The --hard-call-threshold value must be less than 0.5, so dosages of exactly 0.5 and 1.5 will always be translated to missing hardcalls. When this is a problem, see --make-[b]pgen's 'fill-missing-from-dosage' modifier.

In some cases, e.g. when your reference allele dosage is 1.999, you may be willing to throw away the raw dosage value and only save a hardcall. --dosage-erase-threshold erases all dosage values which are no further than the specified distance from the nearest hardcall.

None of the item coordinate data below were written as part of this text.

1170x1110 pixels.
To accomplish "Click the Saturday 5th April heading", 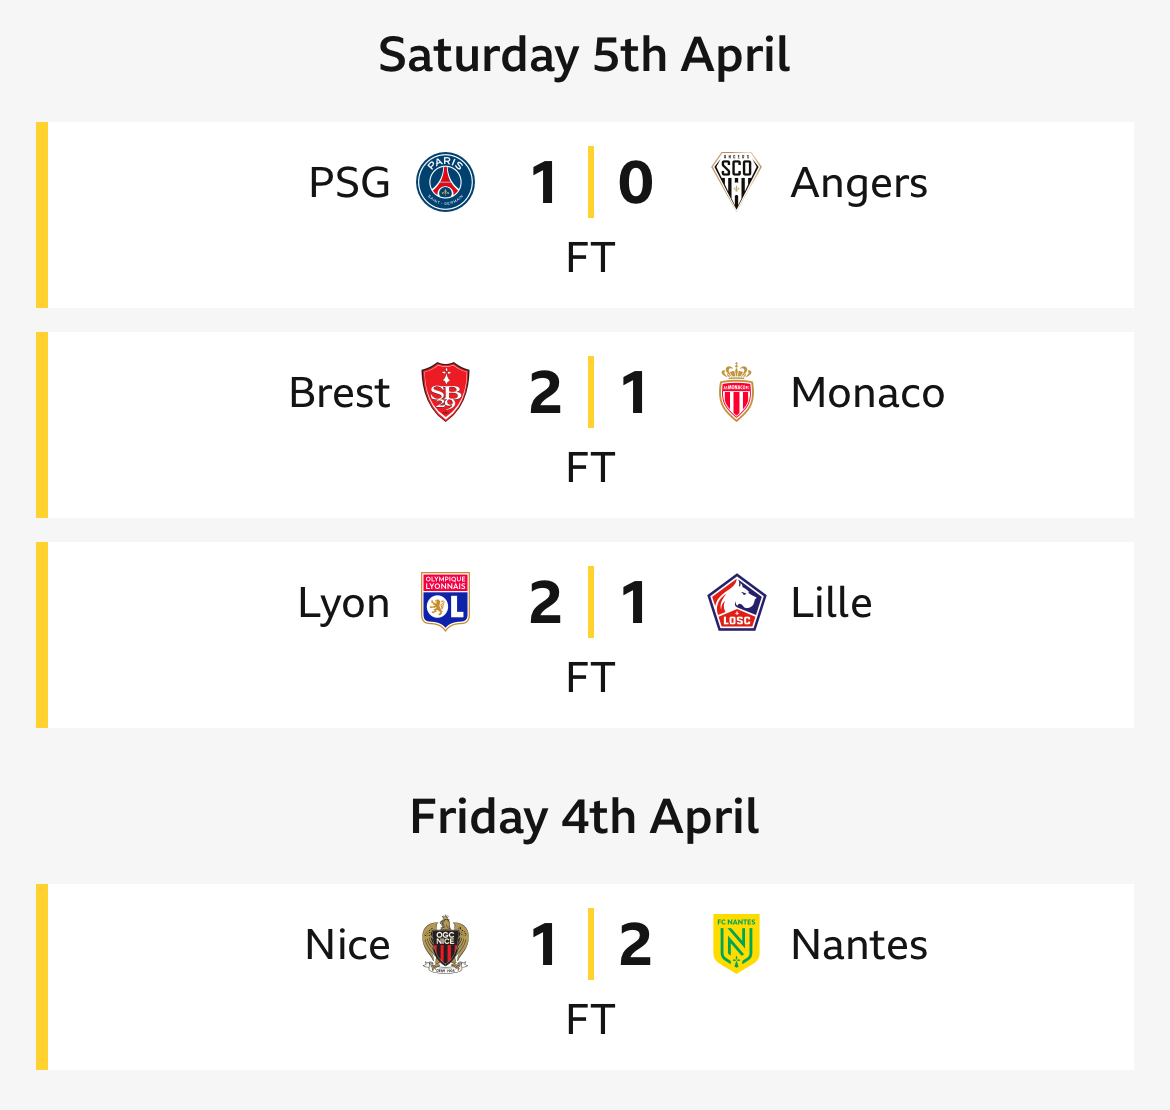I will click(x=584, y=56).
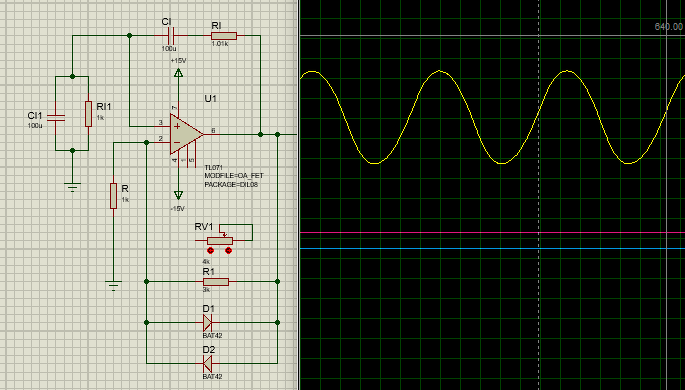Select the R1 3k resistor

216,282
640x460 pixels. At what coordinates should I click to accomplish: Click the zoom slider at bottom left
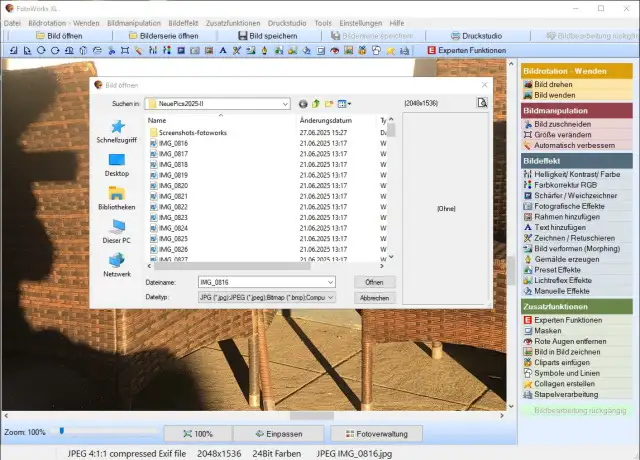pyautogui.click(x=60, y=431)
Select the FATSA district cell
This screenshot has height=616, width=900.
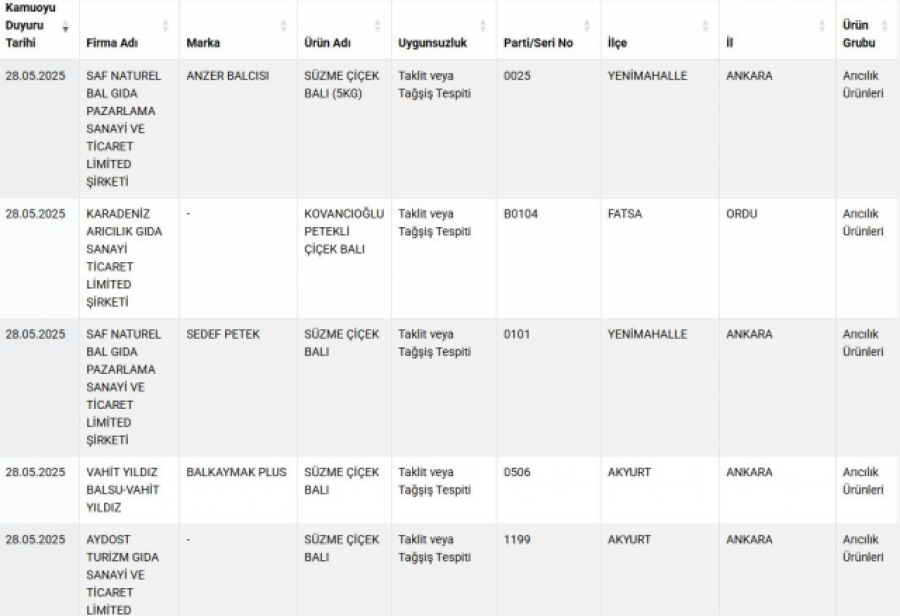[x=624, y=214]
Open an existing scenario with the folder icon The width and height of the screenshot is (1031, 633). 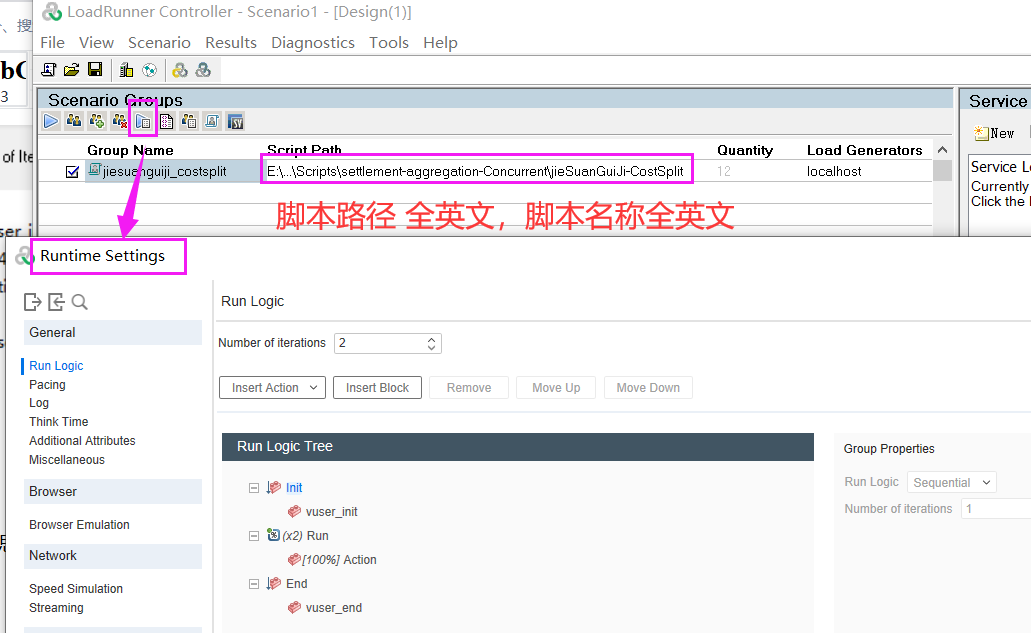tap(71, 69)
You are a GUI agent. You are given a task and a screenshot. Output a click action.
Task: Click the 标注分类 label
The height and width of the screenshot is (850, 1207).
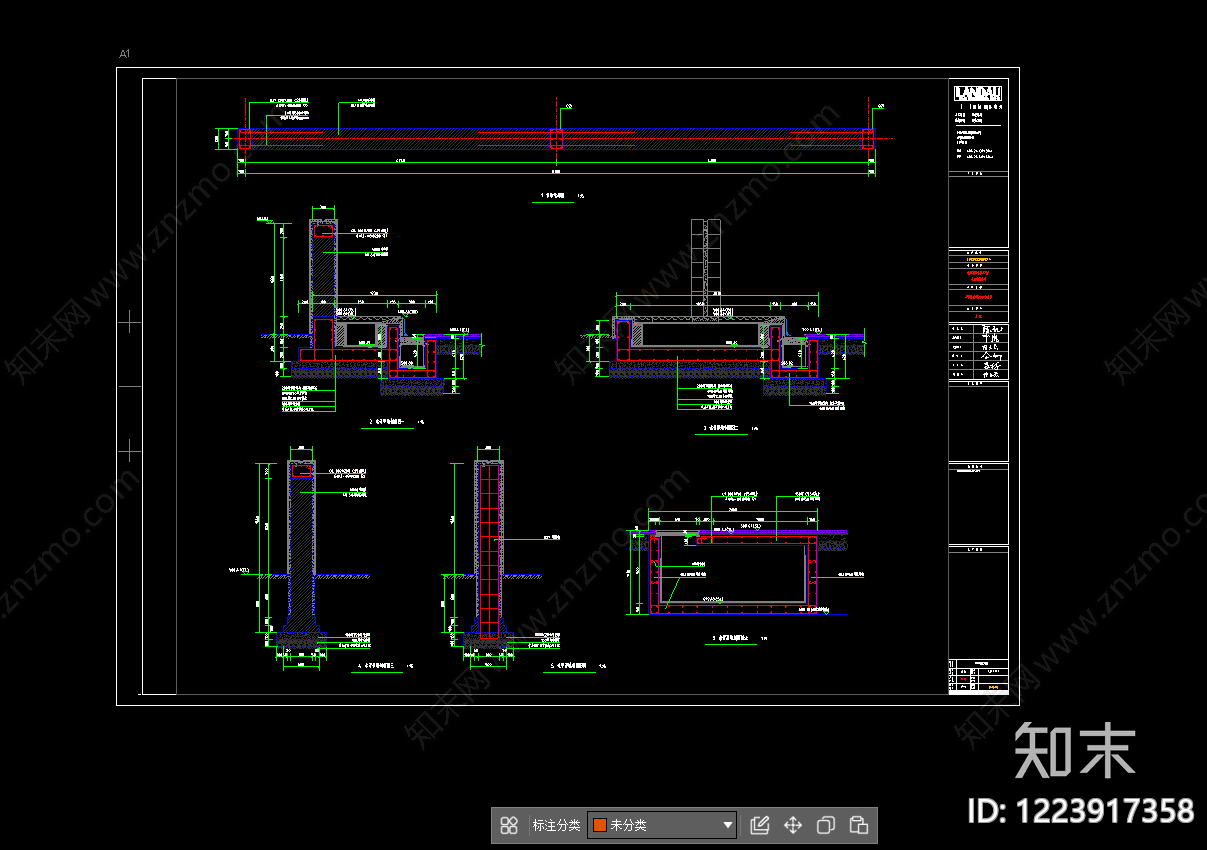point(556,825)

--hard-call-threshold and --dosage-erase-threshold can also be used with --make-[b]pgen and --make-bed; it is not necessary to perform a full-blown import to adjust the dosage-to-hardcall mapping.

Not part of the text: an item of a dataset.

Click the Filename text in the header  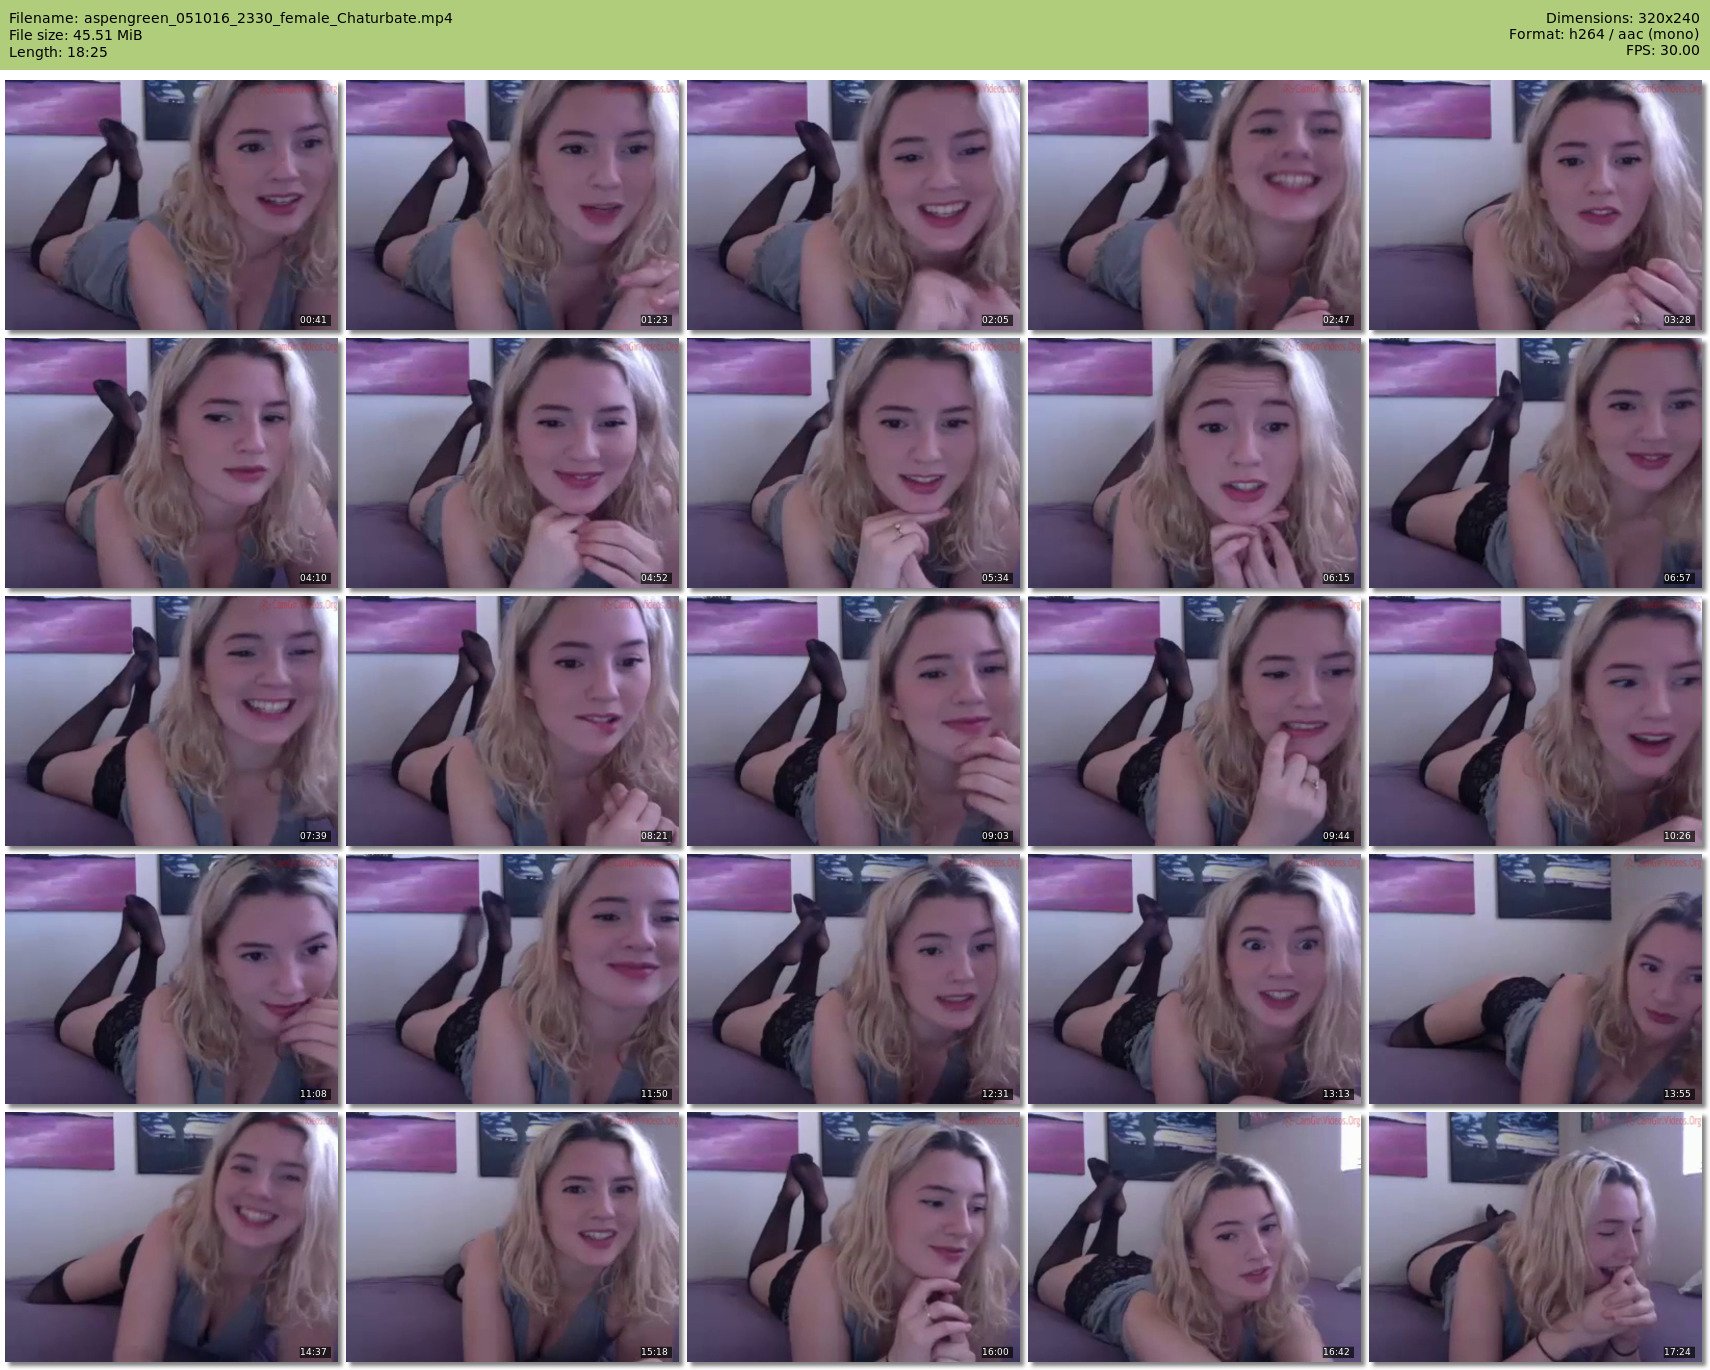[230, 18]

--import-dosage-certainty <min certainty>

Some dosage formats include separate probabilities for every possible genotype, e.g. {P(0/0)=0.2, P(0/1)=0.52, P(1/1)=0.28} or {P(0/0)=0.005, P(0/1)=0.91, P(1/1)=0.085}. By default, PLINK 2 treats these two sets of probabilities in the same manner: in both cases, the expected alternate allele dosage is 1.08, which is in [0.9, 1.1] so a heterozygous hardcall is saved.

However, the first call is far less certain than the second; you'll frequently prefer to not save a dosage at all when the highest genotype probability is only 0.52, whereas 0.91 is a different story. During import, you can use --import-dosage-certainty to make this distinction.

Chromosome X

--lax-chrx-import

Chromosome X data has extra subtleties:

  • Males are haploid, while females are diploid.
  • There may be pseudoautosomal regions (PARs) where everyone should be treated as diploid.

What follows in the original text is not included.